EXTERN übernimmt für den Kunden die Information der Mieter oder Wohnungseigentümer über den Umfang der Dienstleistung und trifft entsprechende Regelungen über die Modalitäten der Vorauszahlungen, wobei EXTERN die Einzugsermächtigung vorschlägt.

 

EXTERN übernimmt und pflegt folgende Stammdaten nach den Angaben des Kunden:

-    Die Erfassung der erforderlichen Daten aller der Liegenschaft angeschlossenen Gebäude und Nutzeinheiten

-    Die Aufnahme der Nutzer oder Wohnungseigentümer mit Namen, Adressen und Bankverbindungen (dazu stellt EXTERN dem Kunden ein Nutzerdatenblatt zur Verfügung).
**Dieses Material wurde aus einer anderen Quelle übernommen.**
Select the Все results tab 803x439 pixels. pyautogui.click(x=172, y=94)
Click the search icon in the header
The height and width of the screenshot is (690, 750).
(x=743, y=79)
Die Informationen werden vom Kunden vollständig und frühzeitig vor Beginn der 1. Abrechnungsperiode zur Verfügung gestellt.

-    Die Pflege aller Veränderungen in den Bereichen Vorverteilung und Verteilschlüssel wie Wohnfläche, beheizte Fläche, Personen, Verbrauchseinheiten etc.
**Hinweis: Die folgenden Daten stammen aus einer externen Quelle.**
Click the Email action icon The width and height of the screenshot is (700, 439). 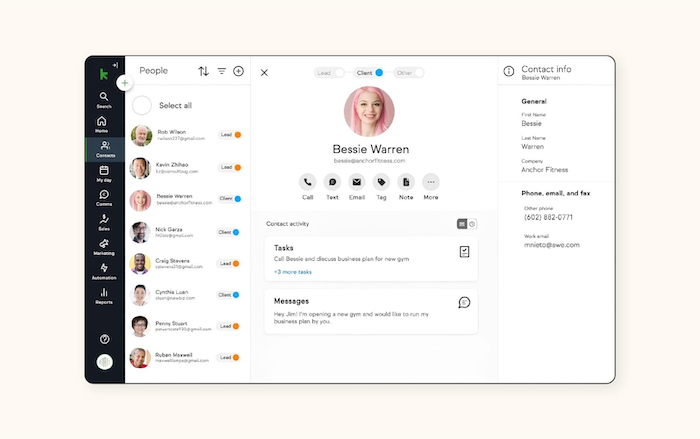(356, 182)
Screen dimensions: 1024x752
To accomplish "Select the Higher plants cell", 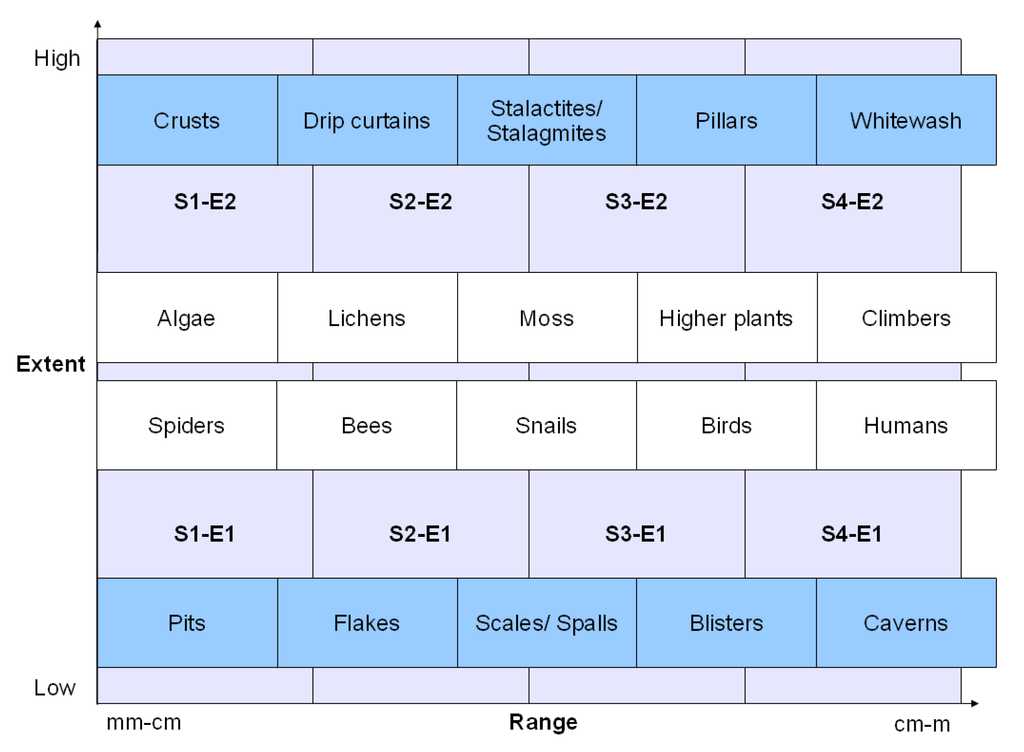I will point(727,318).
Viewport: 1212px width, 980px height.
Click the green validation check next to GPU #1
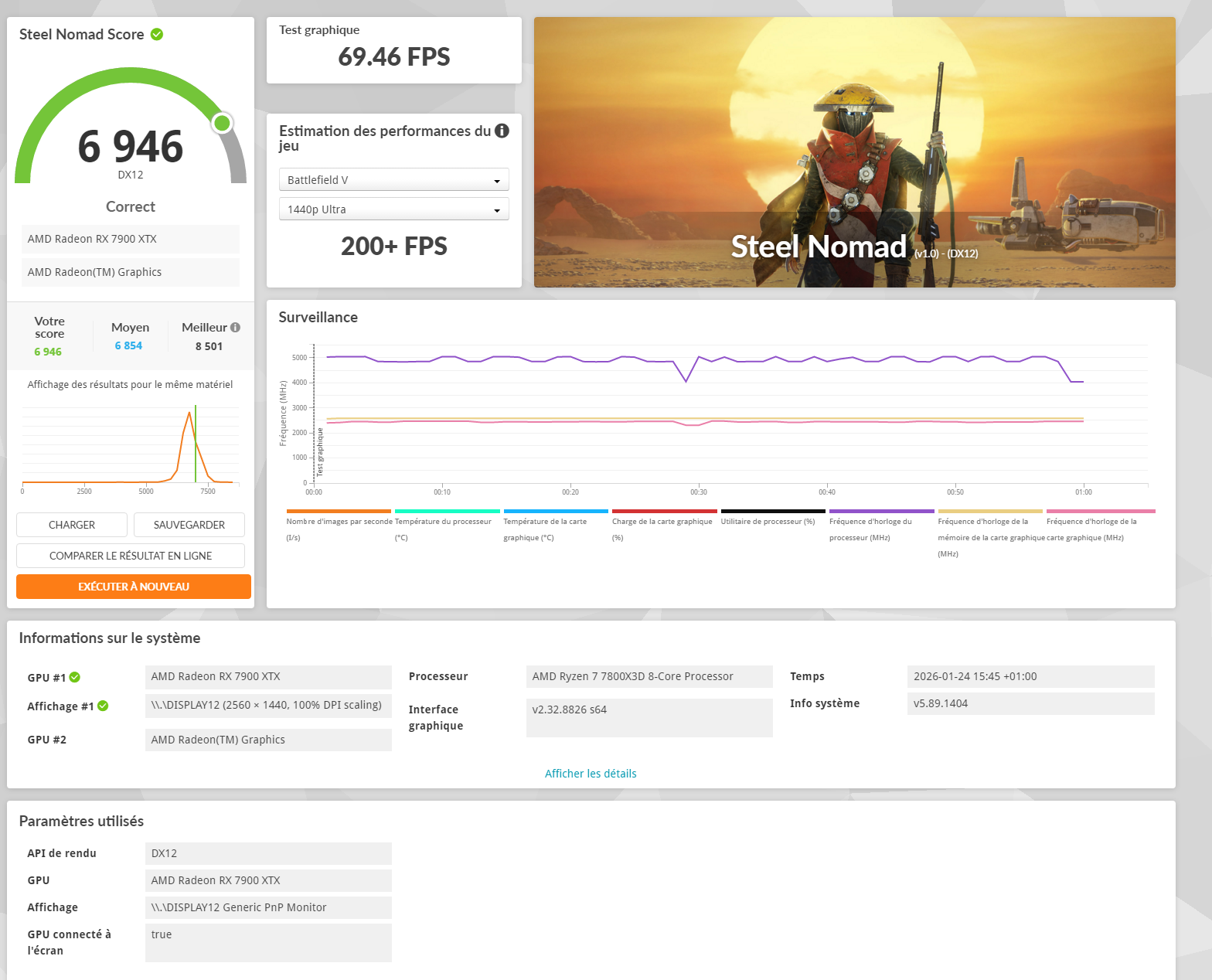(75, 678)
-    Nutzerwechsel werden vom Kunden unverzüglich an EXTERN gemeldet. EXTERN wird vom Kunden innerhalb von 10 Tagen nach Kenntnisnahme eines Ereignisses, das zur Änderung der Grundlagen der hier beschriebenen Dienstleistungen (Zahlungsverkehr Betriebskosten) führt, schriftlich informiert. Dazu gehören die Beendigung/Aufnahme eines Mietverhältnisses, Eigentümerwechsel etc. mit Nennung des Namens des einziehenden und neue Anschrift des ausziehenden Nutzers, Name und Anschrift des neuen Eigentümers, evtl. Leerstandszeiten, Erweiterungen, bauliche Veränderungen, etc.. Alle Angaben werden mit dem jeweiligen Datum versehen.

EXTERN überwacht die monatliche Zahlung der Vorauszahlungen und führt deren Verbuchung durch.

Falls ein Nutzer/Eigentümer fällige Vorauszahlungen oder Nachzahlungen aus Endabrechnungen nicht pünktlich zahlt, wird der entsprechende Nutzer/Eigentümer von EXTERN zweimal angemahnt.

Erfolgt danach keine Zahlung, so verpflichtet der Kunde sich, diese Forderungen samt Mahngebühren und evtl. entstandenen Rücklastschriftkosten (Pauschalsätze gem. jeweils gültiger Preisliste) an EXTERN zu begleichen.

 

EXTERN bezahlt und verbucht als Erfüllungsgehilfe des Kunden sämtliche Lieferanten- und Behördenrechnungen für die Abrechnung der folgenden Kostenarten:

Heizung,   Warmwasser,   Kaltwasser,   Abwasser

EXTERN nimmt hierzu Kontakt mit den jeweiligen Lieferanten, Behörden etc. auf und sorgt dafür, dass die entsprechenden Rechnungen beglichen werden.

 

Am Ende der Abrechnungsperiode führt EXTERN die jährliche Abrechnung der Konten per Endabrechnung (Heizkosten-/Betriebskostenabrechnung) durch.

EXTERN stellt dem Kunden als Auftraggeber eine Ausfertigung der Abrechung zur Verfügung.

Sollten sich aus der Abrechnung Guthaben bei den Nutzern/Eigentümern ergeben, bei denen der Kunde als Auftraggeber die Vorauszahlungen ganz oder teilweise geleistet haben, so teilt der Kunde EXTERN innerhalb von 10 Tagen nach Erhalt der Gesamtabrechnung mit, ob das Guthaben an den Kunden oder an den Nutzer/Eigentümer ausgezahlt werden soll.

 

Zahlungsverkehrs-Service „STUFE II“

 

Diese Dienstleistung umfasst die Stufen I und II und darüber hinaus die Abwicklung des gesamten Zahlungsverkehrs mit allen übrigen Lieferanten und Dienstleistern, wie Versicherungen, Finanzamt,  Kabelfernsehen, Treppenhausbeleuchtung, etc.

EXTERN bezahlt und verbucht als Erfüllungsgehilfe des Kunden sämtliche Lieferanten- und Behördenrechnungen.

EXTERN nimmt hierzu Kontakt mit den jeweiligen Lieferanten, Behörden etc. auf und sorgt dafür, dass die entsprechenden Rechnungen beglichen werden.